___ THE INPUT

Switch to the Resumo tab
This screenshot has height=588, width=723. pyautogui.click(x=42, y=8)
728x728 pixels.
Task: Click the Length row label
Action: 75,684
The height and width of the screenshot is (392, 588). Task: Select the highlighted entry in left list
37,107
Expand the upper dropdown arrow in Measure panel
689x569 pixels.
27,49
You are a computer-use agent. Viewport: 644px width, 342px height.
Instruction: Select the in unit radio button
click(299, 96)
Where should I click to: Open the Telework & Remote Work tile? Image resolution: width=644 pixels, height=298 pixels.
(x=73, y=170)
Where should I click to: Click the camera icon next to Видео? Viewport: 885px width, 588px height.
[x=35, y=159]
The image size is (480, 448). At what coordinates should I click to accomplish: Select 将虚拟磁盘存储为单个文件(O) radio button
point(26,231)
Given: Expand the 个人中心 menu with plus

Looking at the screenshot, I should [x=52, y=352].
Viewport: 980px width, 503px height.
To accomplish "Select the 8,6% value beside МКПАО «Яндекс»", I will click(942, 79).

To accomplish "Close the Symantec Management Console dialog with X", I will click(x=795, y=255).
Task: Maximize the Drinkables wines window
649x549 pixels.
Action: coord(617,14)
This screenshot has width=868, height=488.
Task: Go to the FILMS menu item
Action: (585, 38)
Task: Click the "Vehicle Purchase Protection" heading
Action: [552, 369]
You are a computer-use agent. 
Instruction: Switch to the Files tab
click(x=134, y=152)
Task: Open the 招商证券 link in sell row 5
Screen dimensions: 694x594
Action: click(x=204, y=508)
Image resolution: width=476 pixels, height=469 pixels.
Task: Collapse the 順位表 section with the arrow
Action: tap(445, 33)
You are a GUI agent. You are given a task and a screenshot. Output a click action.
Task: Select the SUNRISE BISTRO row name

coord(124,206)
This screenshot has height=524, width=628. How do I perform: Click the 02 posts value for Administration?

______

TASK STATEMENT> The answer should contain only the lines from the first line of the entries through the line holding "You are a computer-use agent. Viewport: 644px", each exactly as written.

RESULT>
Switch to the Resumo tab
This screenshot has height=588, width=723. pyautogui.click(x=42, y=8)
728x728 pixels.
Task: Click the Length row label
Action: 75,684
The height and width of the screenshot is (392, 588). Task: Select the highlighted entry in left list
37,107
Expand the upper dropdown arrow in Measure panel
689x569 pixels.
27,49
You are a computer-use agent. Viewport: 644px width, 342px height.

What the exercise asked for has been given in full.